Statcast times the throw from the instant the pitch hits the catcher's mitt to the instant the fielder is projected to receive it at the center of the base. That one number bundles three separate skills: footwork (how quickly the catcher gets into throwing position), the exchange (glove to release), and arm strength (velocity on the throw). A catcher can be elite at one and ordinary at another, which is why pop time is a better read on who controls the running game than arm strength alone. A cannon arm with a slow exchange can post a worse pop time than an average arm with perfect feet.

What counts as a good pop time

The MLB average pop time on a throw to second base is about 2.01 seconds. The best arms in the league get under 1.90, with the very fastest throws approaching 1.80. On the other end, anything much above average marks a catcher runners can attack. The margins sound tiny, but a steal attempt is a race decided in hundredths of a second: against a good jump, the gap between an average and an elite pop time is roughly the gap between safe and out.

Throws to third base clock faster in raw time because the distance is shorter, but second base is the standard measure, since that is where most steal attempts happen and where the leaderboards are ranked.

Why pop time matters for stolen base bets

A stolen base is a three-way race: the runner's speed and jump, the pitcher's time to the plate, and the catcher's pop time. The catcher is the final leg. A weak arm behind the plate is an open invitation, and aggressive runners both attempt more and succeed more against slow pop times. Flip it around and an elite arm can shut down the running game even behind a slow, deliberate pitcher.

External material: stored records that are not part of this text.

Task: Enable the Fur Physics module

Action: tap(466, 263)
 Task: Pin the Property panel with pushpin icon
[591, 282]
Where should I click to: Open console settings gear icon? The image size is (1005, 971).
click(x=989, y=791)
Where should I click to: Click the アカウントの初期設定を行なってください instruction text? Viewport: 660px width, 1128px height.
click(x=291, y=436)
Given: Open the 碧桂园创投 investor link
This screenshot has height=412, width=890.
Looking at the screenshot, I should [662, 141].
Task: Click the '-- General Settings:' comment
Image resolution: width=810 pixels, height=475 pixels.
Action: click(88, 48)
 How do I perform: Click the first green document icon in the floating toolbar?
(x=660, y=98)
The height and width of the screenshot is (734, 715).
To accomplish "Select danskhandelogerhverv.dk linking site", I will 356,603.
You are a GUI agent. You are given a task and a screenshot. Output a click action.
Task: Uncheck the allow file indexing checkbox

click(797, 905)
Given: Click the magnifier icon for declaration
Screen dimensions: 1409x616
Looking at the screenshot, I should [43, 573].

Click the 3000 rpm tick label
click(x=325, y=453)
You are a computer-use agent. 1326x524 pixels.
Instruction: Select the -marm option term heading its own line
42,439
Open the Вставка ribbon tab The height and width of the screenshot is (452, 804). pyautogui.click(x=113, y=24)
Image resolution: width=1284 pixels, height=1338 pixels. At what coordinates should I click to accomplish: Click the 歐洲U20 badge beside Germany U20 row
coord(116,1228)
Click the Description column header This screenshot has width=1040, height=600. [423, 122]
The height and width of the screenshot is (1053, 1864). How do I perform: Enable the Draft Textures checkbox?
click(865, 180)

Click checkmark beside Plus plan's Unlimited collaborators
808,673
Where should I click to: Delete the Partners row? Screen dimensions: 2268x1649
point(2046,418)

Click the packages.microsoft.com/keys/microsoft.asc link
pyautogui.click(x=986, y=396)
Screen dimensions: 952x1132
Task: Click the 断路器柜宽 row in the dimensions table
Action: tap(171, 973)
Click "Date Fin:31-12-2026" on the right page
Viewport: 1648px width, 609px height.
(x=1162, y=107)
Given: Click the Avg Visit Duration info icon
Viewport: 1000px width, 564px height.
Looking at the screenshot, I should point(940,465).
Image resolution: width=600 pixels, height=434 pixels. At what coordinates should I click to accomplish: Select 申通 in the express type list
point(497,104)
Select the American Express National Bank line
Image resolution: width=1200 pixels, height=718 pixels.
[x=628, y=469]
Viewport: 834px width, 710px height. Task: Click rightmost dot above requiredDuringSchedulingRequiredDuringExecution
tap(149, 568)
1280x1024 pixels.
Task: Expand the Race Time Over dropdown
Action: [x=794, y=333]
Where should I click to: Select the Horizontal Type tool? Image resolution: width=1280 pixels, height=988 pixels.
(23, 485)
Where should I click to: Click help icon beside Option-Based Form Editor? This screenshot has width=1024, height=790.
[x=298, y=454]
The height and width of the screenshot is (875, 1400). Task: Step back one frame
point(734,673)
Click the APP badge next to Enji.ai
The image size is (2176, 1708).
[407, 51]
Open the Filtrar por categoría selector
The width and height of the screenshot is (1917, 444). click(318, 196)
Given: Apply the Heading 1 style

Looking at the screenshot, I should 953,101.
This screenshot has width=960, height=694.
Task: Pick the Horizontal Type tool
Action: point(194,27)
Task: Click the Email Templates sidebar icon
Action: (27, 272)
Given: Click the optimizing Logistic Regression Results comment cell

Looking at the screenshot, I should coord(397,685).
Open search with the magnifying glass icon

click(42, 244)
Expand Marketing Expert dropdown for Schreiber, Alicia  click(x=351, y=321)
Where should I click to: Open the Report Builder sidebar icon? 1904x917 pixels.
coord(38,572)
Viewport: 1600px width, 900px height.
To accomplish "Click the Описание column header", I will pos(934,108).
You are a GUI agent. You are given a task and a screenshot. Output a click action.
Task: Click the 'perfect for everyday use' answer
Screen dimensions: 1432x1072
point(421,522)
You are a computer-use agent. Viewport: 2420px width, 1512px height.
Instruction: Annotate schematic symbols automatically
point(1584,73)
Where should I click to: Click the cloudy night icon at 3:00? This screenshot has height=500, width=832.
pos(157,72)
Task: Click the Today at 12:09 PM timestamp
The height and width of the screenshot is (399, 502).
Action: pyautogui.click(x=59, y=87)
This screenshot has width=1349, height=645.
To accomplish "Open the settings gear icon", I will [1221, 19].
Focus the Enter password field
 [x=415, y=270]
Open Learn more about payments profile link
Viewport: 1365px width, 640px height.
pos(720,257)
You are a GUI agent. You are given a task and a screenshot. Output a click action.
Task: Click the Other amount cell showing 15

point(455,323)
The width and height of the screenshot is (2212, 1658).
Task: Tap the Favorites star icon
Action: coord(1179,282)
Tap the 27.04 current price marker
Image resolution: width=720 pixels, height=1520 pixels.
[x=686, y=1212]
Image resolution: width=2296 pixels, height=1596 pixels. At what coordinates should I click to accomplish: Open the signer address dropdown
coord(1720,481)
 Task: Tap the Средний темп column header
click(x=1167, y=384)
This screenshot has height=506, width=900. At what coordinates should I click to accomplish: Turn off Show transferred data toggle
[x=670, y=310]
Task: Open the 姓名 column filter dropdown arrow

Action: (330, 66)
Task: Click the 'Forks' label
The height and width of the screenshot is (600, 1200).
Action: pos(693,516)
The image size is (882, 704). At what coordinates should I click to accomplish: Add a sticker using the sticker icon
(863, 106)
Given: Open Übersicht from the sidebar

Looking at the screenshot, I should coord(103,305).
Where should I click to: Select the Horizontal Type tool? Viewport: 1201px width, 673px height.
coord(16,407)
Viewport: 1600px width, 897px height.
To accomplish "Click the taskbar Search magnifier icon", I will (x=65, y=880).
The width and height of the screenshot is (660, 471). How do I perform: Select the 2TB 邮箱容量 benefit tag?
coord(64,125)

For betting, that makes pop time one of the three numbers to check before any stolen base prop. The best spots pair a fast, aggressive runner with a slow-to-the-plate pitcher and a catcher near the bottom of the pop time leaderboard. When the catcher is elite, the price on a steal is usually not worth taking no matter how fast the runner is.

How BetLogic helps

BetLogic's Stolen Bases tool cross-references each runner's speed and aggression against the opposing pitcher's tempo and the catcher's pop time, so the day's steal targets already account for who is behind the plate. See today's stolen base targets, updated before first pitch. For the runner's side of the race, read what sprint speed is, or start with how stolen base bets work.

Frequently asked questions

What is the average pop time in MLB?
About 2.01 seconds on a throw to second base. Elite catchers get under 1.90, and the fastest throws approach 1.80.
What is a good pop time to second base?
Under about 1.95 seconds is strong and under 1.90 is elite. A pop time meaningfully slower than the 2.01 league average flags a catcher that runners can attack.
What three skills make up pop time?
Footwork (getting into throwing position), the exchange (glove to release), and arm strength (throw velocity). Pop time combines all three, which is why it beats arm strength alone.
How does pop time affect stolen base bets?
It is the catcher's leg of the three-way race that decides a steal, alongside the runner's speed and the pitcher's time to the plate. A slow pop time raises both attempt rate and success rate against that catcher.